Ghost Wall by Sarah Moss
My rating: 2 of 5 stars
I found the blurb for this book, with hindsight, a little misleading. Similarly it’s classification in ‘Horror’ fiction and whatever algorithm suggested it to me having just finished a ghost story. If you find yourself thinking this is a ghost horror; it’s not. There are no ghosts nor any supernatural goings on. To me, expecting a ghost story I was a little disappointed – more on what’s actually in the book later.
This is written in what I can only think to describe as continuous prose. There are no speech marks and no new lines for dialogue. There’s internal and vocalised dialogue mixed in together that is hard to differentiate. It is one long train of thought from the narrator, Sylvie, and it does get hard to follow. I was OK dealing with it around 70% of the time and the remainder I found myself puzzling, re-reading and ultimately being jarred out of the flow of the story. This meant I couldn’t fully engage with the story because of both content and style.
*THIS SECTION CONTAINS SPOILERS*
As I mentioned before, there’s no ghosts. I kept reading in the hope that some would appear once the eponymous Ghost Wall was constructed by the characters. Still, no. Instead the story is one of domestic abuse and violence enacted by Sylvie’s Dad on both her and her mother. The setting of an experiential archaeology field trip is superfluous to the central story of the abuse and the story could have been set anywhere. I found a lot of it an unpleasant read – with a knot in my stomach and a desperate desire to jump into the story and talk some sense into everyone involved. I was frustrated and angry.
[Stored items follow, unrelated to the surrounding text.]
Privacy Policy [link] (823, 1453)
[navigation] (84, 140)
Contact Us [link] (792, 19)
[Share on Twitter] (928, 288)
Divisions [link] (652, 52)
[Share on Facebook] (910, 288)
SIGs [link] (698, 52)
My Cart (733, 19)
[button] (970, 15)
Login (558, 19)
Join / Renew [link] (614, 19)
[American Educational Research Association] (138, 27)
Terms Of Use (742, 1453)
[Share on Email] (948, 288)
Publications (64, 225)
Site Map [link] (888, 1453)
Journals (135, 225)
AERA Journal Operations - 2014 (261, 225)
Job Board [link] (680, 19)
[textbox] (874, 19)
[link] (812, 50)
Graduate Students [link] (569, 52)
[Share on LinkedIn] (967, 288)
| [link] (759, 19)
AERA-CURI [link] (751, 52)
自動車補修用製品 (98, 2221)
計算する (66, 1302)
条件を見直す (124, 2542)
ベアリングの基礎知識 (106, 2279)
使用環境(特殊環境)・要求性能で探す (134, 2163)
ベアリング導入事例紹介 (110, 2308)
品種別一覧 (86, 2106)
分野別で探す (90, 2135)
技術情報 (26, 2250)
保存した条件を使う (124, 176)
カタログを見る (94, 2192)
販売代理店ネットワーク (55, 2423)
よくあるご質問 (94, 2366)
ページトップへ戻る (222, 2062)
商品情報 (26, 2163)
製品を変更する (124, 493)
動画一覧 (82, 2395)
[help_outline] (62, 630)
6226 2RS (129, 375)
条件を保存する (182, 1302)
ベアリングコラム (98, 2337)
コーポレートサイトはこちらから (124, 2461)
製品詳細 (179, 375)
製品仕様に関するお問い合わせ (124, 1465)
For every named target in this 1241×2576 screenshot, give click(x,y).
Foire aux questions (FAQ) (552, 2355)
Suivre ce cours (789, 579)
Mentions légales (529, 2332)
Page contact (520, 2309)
That is the greatest success of this book: that it makes you feel angry and awkward and impotent at the plight of two women being physically and psychologically abused. It is also for this reason I find it a little disrespectful to classify the book as ‘horror’. Not to the author, or the book, but to the real people in real life who have to suffer like Sylvie and her mum. Those situations are horrifying and they are real. I know it’s unlikely the exact events of Ghost Wall have happened in real life but many similar things have – and they are not ‘horror’ fiction.
It is a realistic account of domestic abuse and especially how it can mess with the victim’s mind. If you weren’t expecting that, then be aware this won’t be a pleasant read. The style of the prose is hard to stick with and you may get lost along the way. The story ends just as Sylvie might be getting a chance at something better – and I want to read about that – which was a little frustrating as well. The blurb and classification of the book are a bit off; do a bit more research than I did and read through other people’s reviews – don’t just look at the average rating.
The combined issues I’ve highlighted, for me, detracted from the overall experience. I would still say it was an important read even if I didn’t like it much in the end. It is certainly not an easy read.